----- Records
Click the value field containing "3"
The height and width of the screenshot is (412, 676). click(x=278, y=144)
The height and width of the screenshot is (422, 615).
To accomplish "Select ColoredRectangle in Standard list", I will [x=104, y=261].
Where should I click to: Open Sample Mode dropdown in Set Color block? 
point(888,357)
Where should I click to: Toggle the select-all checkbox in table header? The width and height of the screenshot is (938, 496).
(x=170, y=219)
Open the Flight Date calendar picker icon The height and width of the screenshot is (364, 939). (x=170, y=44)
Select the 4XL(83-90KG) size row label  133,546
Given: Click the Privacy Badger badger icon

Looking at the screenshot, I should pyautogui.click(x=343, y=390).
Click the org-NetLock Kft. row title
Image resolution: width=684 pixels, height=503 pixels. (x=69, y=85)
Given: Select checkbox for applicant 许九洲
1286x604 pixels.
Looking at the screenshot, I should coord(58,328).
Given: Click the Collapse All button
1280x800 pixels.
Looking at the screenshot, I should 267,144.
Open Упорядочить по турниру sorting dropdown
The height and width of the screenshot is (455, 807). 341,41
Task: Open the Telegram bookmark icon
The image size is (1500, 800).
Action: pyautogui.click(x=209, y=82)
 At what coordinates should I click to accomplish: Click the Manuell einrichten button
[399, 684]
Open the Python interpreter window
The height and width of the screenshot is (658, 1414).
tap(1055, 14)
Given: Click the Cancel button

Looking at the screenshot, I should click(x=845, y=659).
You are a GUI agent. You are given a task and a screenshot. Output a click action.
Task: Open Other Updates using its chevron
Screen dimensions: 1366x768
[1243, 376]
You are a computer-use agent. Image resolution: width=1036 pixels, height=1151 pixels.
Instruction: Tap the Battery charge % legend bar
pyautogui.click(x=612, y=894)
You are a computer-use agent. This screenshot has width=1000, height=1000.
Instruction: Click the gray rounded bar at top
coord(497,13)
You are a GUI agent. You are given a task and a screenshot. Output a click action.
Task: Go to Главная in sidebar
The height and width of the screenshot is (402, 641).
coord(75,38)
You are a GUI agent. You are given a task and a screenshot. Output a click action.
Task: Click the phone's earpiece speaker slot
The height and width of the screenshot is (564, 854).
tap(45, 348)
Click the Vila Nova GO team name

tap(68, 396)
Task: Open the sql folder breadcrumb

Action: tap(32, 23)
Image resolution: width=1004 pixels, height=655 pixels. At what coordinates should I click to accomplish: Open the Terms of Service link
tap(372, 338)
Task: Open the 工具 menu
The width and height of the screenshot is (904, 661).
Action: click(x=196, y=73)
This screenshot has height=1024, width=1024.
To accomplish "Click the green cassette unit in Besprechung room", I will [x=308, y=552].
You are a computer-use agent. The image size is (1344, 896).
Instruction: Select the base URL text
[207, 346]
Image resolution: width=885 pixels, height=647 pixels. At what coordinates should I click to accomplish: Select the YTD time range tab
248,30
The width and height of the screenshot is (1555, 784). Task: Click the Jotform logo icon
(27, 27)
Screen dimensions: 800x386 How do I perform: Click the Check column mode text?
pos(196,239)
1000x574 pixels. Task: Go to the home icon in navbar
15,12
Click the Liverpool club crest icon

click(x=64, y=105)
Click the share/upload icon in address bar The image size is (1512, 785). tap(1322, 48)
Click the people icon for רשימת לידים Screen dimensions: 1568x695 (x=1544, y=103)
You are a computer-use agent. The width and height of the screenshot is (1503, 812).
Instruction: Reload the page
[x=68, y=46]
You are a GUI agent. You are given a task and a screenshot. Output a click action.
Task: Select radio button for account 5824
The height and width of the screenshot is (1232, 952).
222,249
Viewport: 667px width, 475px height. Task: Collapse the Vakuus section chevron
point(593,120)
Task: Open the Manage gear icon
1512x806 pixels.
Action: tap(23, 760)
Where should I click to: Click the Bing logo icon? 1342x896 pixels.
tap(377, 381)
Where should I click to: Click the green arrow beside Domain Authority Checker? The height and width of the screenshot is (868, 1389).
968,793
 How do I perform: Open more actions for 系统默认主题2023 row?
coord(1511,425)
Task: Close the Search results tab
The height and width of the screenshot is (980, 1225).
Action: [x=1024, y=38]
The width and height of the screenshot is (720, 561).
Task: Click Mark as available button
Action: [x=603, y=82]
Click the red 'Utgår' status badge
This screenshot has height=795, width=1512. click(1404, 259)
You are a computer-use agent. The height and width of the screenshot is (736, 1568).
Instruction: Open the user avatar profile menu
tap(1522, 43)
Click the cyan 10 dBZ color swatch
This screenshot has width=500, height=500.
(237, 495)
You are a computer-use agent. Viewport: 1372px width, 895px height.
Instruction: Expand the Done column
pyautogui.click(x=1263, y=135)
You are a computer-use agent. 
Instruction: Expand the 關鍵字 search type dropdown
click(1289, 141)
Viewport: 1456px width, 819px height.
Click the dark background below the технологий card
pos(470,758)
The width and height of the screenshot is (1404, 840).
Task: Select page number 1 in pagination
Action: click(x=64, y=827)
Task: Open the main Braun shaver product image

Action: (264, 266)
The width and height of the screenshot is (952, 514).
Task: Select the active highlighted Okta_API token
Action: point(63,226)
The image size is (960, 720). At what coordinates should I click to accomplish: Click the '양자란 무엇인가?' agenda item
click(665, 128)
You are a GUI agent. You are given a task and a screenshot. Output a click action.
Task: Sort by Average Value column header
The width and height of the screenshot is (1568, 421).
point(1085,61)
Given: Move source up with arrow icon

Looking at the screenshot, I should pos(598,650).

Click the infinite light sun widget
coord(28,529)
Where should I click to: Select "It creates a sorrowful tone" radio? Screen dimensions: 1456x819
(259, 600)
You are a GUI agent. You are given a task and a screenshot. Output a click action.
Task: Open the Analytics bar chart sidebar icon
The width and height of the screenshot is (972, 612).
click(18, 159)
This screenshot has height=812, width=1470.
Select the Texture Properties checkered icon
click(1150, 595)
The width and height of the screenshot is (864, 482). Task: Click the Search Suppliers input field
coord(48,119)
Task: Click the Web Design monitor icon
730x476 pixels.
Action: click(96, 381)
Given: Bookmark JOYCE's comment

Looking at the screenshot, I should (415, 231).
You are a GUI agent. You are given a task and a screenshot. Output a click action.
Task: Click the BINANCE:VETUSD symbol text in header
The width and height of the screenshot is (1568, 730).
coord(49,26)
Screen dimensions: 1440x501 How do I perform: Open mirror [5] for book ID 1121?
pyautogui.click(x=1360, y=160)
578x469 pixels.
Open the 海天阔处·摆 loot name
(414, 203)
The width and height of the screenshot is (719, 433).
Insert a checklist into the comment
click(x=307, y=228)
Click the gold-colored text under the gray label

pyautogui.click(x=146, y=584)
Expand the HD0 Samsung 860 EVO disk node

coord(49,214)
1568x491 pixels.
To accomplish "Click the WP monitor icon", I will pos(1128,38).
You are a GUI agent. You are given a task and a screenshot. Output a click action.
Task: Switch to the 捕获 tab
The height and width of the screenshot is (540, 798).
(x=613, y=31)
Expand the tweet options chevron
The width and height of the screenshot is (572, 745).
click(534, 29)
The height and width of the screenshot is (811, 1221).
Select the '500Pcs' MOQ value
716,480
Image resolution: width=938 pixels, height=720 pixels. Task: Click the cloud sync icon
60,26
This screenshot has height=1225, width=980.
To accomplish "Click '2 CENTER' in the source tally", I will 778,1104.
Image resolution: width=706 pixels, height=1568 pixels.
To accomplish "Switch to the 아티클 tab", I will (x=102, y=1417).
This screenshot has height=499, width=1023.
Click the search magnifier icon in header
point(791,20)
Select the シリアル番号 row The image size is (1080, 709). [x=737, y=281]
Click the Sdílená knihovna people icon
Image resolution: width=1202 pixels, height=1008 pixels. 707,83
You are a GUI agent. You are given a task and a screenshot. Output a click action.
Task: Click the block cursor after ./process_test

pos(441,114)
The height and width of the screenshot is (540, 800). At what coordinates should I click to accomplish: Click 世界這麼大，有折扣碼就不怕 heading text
----------
◆ Short problem
Rewrite the entries from the line with "You are a computer-use agent. The width" to the line with "Action: tap(23, 760)", changing "Reload" to "Refresh" and leaving everything else the same.

◆ Full output
You are a computer-use agent. The width and height of the screenshot is (1503, 812).
Instruction: Refresh the page
[x=68, y=46]
You are a GUI agent. You are given a task and a screenshot. Output a click action.
Task: Select radio button for account 5824
The height and width of the screenshot is (1232, 952).
222,249
Viewport: 667px width, 475px height. Task: Collapse the Vakuus section chevron
point(593,120)
Task: Open the Manage gear icon
1512x806 pixels.
Action: tap(23, 760)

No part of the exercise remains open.